Type: 'texts()' or 'sents()' to list the materials.
text1: Moby Dick by Herman Melville 1851
text2: Sense and Sensibility by Jane Austen 1811
text3: The Book of Genesis
text4: Inaugural Address Corpus
text5: Chat Corpus
text6: Monty Python and the Holy Grail
text7: Wall Street Journal
text8: Personals Corpus
text9: The Man Who Was Thursday by G . K . Chesterton 1908


In [2]:
# use text3 book as the vocabulary set
vol_dict = sorted(set(text3))
words = nltk.tokenize.word_tokenize(text1)
print("The number of sets in the book:", len(vol_dict))

The number of sets in the book: 2789


## Find Frequency
Find the no. of occurrences (frequency) of each unique word in the chosen corpus.  Also, find the total number of words in the chosen corpus (N).

In [37]:
num_words = len(text3)
print("The total number of words in the chosen corpus is:", num_words)

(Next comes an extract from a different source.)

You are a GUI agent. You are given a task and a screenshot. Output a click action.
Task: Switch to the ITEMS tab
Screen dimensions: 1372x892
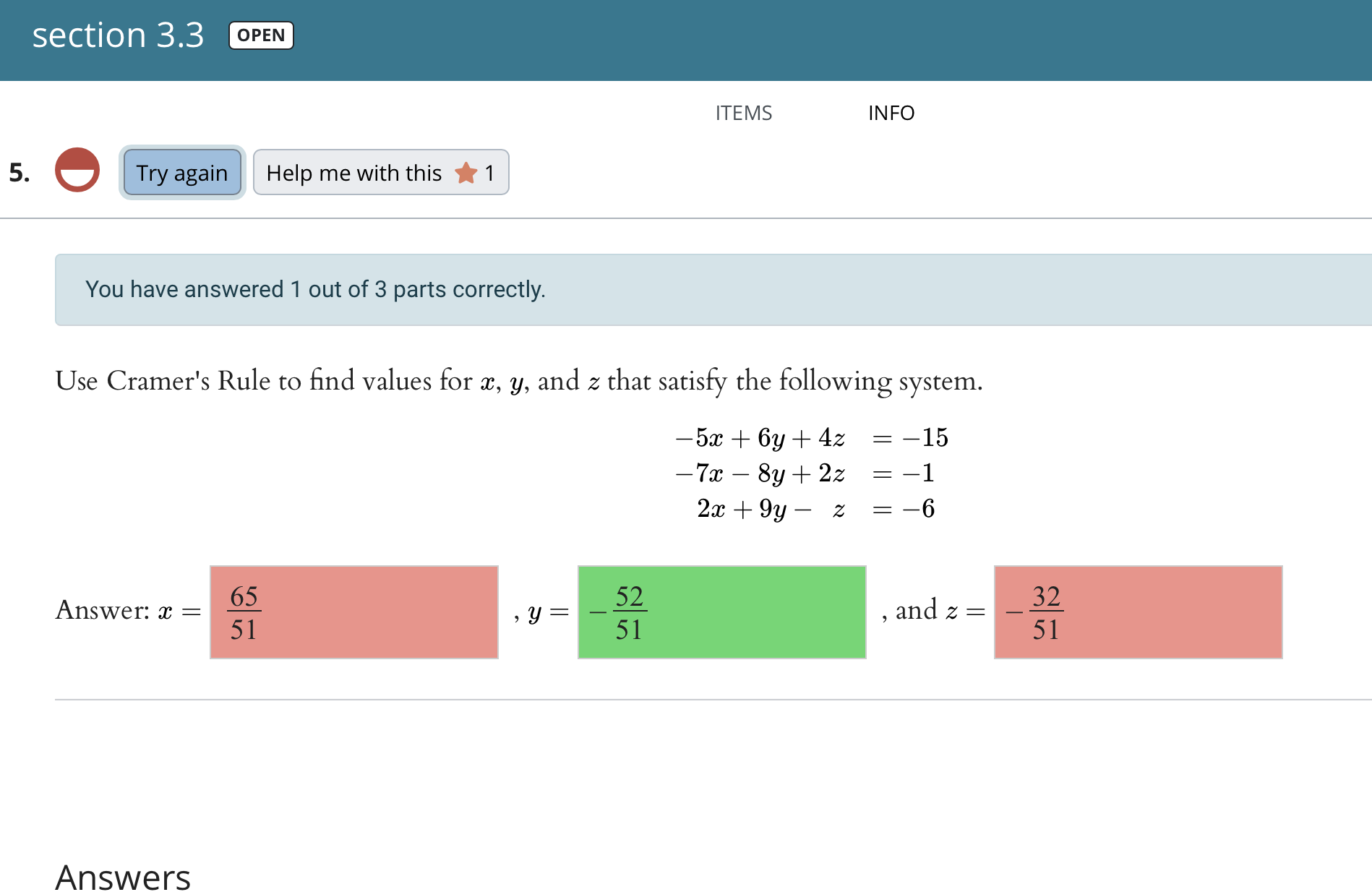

The total number of words in the chosen corpus is: 44764


In [38]:
fq_dic = FreqDist(text3)
print(fq_dic.most_common(50))

[(',', 3681), ('and', 2428), ('the', 2411), ('of', 1358), ('.', 1315), ('And', 1250), ('his', 651), ('he', 648), ('to', 611), (';', 605), ('unto', 590), ('in', 588), ('that', 509), ('I', 484), ('said', 476), ('him', 387), ('a', 342), ('my', 325), ('was', 317), ('for', 297), ('it', 290), ('with', 289), ('me', 282), ('thou', 272), ("'", 268), ('is', 267), ('thy', 267), ('s', 263), ('thee', 257), ('be', 254), ('shall', 253), ('they', 249), ('all', 245), (':', 238), ('God', 231), ('them', 230), ('not', 224), ('which', 198), ('father', 198), ('will', 195), ('land', 184), ('Jacob', 179), ('came', 177), ('her', 173), ('LORD', 166), ('were', 163), ('she', 161), ('from', 157), ('Joseph', 157), ('their', 153)]


## Find Relative Frequency
Find the relative frequency of each word x where relative frequency of x = frequency of x / N. This relative frequency can be interpreted as the probability of each word in the corpus.

In [48]:
import collections
re_fq_dic = {}
for k, v in fq_dic.items():
    v = v / num_words
    re_fq_dic[k] = v
d = Counter(re_fq_dic)
print(d.most_common())

ModuleNotFoundError: No module named 'collections.Counter'

In [3]:
test_str = "this"
# tokens = nltk.word_tokenize(test_str)
# print(tokens)

In [4]:
# A Dynamic Programming based Python program for edit
# distance problem

def minDistance(word1, word2):
    # levinshtien distance
    
    m = len(word1)+1
    n = len(word2)+1

    dp = [[0 for _ in range(n)] for _ in range(m)]
    
    for i in range(m):
        dp[i][0] = i

    for j in range(n):
        dp[0][j] = j
        
    # Main Loop
    for i in range(1,m):
        for j in range(1,n):
            dp[i][j] = min((0 if word1[i-1] == word2[j-1] else 2) + dp[i-1][j-1],
                            dp[i-1][j] + 1, 
                            dp[i][j-1] + 1)

    return dp[-1][-1]

# test
str1 = "intention"
str2 = "execution" 
ans = minDistance(str1, str2)
print(ans)

8


In [5]:
test_str = "this"
if test_str in vol_dict:
    print("[" + test_str + "]" + " is a complete and correct word in English.")

[this] is a complete and correct word in English.